UK Property Transactions Falter with the Withdrawal of the Stamp Duty Holiday
This week, HM Revenue & Customs figures showed a drop of 63 per cent in property transactions in comparison to the month of June. You don’t have to wear a deerstalker to know that this is related to the stamp duty holiday drawing to a close. From July 1st the stamp duty threshold decreased from £500,000 to £250,000 for buyers in England and Northern Ireland. Meaning the incentive to ‘get the deal done’ before the cut of date, was in full octane mode. In October it will revert back to the pre pandemic level of £125,000 so it won’t come as any surprise, if transactions increase again in August.

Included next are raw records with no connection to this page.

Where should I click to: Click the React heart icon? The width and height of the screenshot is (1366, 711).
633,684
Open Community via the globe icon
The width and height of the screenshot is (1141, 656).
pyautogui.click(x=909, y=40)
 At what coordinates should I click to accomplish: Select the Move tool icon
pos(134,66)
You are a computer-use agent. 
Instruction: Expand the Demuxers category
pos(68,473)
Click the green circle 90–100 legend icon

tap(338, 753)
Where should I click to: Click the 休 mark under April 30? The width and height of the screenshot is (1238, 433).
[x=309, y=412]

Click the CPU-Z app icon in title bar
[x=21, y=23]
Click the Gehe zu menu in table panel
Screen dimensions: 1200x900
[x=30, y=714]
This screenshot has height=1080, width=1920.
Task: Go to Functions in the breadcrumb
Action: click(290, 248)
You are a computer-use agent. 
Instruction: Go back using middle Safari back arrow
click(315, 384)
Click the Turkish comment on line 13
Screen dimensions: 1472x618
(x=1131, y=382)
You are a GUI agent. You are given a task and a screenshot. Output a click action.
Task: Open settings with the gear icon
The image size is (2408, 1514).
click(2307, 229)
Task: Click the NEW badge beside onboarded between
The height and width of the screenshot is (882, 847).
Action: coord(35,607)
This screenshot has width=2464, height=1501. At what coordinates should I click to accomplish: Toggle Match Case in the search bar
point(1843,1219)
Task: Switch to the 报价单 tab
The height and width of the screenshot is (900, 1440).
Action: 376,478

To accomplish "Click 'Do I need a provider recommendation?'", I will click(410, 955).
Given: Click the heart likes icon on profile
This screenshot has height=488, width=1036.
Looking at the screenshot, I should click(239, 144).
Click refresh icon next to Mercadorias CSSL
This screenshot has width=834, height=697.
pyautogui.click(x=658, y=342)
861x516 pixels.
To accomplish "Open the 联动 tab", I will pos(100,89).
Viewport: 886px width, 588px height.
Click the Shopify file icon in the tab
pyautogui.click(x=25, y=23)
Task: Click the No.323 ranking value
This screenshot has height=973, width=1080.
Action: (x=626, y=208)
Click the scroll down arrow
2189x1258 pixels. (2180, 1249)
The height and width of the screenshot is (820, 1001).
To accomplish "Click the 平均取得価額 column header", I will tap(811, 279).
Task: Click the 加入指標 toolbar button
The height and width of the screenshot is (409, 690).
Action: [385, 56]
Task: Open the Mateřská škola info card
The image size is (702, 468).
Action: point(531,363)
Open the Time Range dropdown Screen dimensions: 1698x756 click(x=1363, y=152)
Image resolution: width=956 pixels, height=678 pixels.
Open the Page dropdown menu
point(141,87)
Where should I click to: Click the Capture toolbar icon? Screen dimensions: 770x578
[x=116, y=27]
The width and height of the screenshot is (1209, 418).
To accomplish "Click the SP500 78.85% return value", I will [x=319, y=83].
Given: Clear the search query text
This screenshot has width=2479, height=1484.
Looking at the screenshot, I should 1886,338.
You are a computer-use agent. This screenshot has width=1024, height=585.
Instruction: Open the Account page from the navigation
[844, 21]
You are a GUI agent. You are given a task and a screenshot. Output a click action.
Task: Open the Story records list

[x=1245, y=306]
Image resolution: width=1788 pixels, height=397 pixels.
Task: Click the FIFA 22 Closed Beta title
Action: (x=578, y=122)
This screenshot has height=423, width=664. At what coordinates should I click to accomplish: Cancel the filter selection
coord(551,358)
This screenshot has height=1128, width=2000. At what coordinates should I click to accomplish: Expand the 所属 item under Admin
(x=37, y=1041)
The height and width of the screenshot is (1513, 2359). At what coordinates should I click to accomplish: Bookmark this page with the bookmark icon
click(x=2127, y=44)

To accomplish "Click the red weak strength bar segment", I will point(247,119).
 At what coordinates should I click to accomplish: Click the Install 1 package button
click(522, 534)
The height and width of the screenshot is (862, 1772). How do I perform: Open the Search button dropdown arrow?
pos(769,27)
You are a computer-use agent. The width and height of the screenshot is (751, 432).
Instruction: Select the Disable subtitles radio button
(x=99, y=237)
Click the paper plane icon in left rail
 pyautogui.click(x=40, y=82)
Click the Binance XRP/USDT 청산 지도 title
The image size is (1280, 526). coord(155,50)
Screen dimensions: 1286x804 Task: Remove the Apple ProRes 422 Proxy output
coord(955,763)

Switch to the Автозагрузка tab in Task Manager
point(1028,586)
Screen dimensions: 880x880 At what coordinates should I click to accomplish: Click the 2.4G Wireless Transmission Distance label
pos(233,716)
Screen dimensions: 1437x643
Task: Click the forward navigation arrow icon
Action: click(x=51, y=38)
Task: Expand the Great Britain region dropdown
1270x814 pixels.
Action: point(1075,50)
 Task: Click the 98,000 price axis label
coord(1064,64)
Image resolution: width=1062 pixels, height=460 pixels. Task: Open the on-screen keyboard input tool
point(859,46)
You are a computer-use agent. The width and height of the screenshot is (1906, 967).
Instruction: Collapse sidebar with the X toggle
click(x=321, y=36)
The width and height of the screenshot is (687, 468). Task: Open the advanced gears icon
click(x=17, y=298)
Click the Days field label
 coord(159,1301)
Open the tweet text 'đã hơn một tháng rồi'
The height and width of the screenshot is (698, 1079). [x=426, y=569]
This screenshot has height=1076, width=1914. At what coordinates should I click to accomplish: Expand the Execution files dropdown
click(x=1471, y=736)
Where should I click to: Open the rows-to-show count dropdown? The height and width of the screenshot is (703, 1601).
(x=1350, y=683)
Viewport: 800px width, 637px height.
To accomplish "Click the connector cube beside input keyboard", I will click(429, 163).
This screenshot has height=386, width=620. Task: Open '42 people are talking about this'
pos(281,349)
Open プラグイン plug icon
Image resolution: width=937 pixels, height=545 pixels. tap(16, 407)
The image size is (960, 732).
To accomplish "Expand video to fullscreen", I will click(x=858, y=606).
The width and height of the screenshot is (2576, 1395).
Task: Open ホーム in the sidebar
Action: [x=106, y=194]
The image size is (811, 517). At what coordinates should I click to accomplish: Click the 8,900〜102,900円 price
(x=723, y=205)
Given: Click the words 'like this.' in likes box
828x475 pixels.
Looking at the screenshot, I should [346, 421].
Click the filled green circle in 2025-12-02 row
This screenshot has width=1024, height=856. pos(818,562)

UK Housing Market influencers
Think Tank, The Resolution Foundation, took its magnifying glass to the data on Saturday, and concluded that the stamp duty holiday wasn’t responsible for the rise in UK house prices. Their reasoning? The largest increases in prices had happened in areas that least benefited from the tax cuts. Property purchased at £500,000 experienced the biggest saving relative to the house price. The top of the onward chain may have not experienced as great a saving but the impetus was there.
Many would say the ‘numbers don’t lie’ but it is the overall discount motivator that has helped bolster the market. Without doubt the pandemic need for change, the ability to work from home and low mortgage rates have contributed. But there is nothing like the illusion of a ‘concession’ to draw out even the most skinflint of us.
Why property transactions are down
Given the yo-yoing in average house prices, demonstrated by the ONS every time there is mention of the stamp duty coming to a close, please see April. It comes as no surprise transactions are down. Buyers are exhausted by the past year’s rollercoaster and need a holiday, to get over the holiday. The hope being, that on their return, the market will have plateaued.
All of us are trying to understand what the new norm will actually be. With the reopening of offices, the furlough scheme being wrapped up; public transport has started to fill up. Lines are being drawn in the sand by employers and employees. The result will dictate whether more people move or not.
Demand hasn’t gone away. Many who have moved into rented, are merely biding their time. Hoping to have benefitted from selling when prices were at their highest and buying when they have normalised. The lack of stock and low mortgage rates will keep prices at a similar level till at least next year. So for now, don’t be fixated on the data, focus on your motivations and the rest will be elementary.